Updated On: 07 February, 2021 07:11 AM IST | Mumbai | Prutha Bhosle
As pregnant women get conflicting advice on COVID-19 vaccines, experts weigh in on the pros and cons if the Indian health ministry were to put them on priority list after healthcare workers

A health worker administers a dose of the Pfizer-BioNtech COVID-19 vaccine to a pregnant woman in Tel Aviv, Israel, on January 23. Pic/Getty Images
Sion hospital turned into first responder centre for the COVID-19 cases crisis in Dharavi bang in the middle of the lockdown back in May last year. The area continued to be a major Coronavirus hotspot, with the patient load touching 900 that month alone. Dr Roopali Bansal Pareek, 30, a senior resident doctor, at the time, says, “As a radiologist, my duties included bringing in patients for scans, examining them and their reports. So, while I may not have taken their nasal or throat swab, I was dealing with infectious patients directly.”

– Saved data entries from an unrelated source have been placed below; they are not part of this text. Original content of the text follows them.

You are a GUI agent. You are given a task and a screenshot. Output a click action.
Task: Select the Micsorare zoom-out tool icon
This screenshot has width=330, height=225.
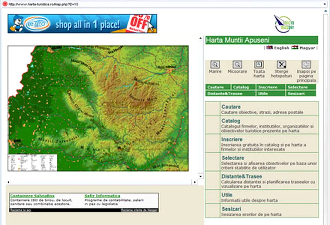click(x=237, y=65)
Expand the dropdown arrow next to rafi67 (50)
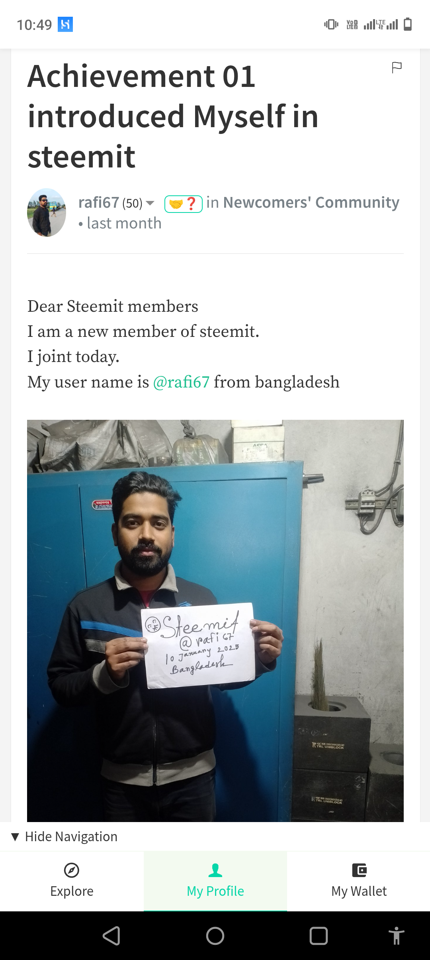 [150, 203]

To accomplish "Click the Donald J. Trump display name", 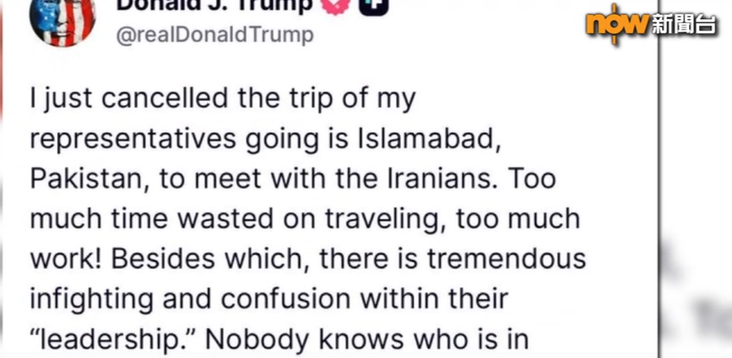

A month later, the Andheri resident learnt that she was pregnant. Her friends advised her to go on maternity leave. “But, it didn’t make any sense to stay at home for eight months, and then another six months after delivering the baby. I wanted to continue working till I could.” Pareek hails from a family of doctors; her husband is an ENT surgeon, both her parents-in-law are doctors, her brother and sister-in-law also belong to the profession. Turning her back on the needy during a pandemic wasn’t an option. To make the commute to work easier, she moved to her maternal home in Prabhadevi. “I would drive to work, and take all the necessary precautions. But I knew that I was exposing myself to risk every day. It was a choice I made,” she says.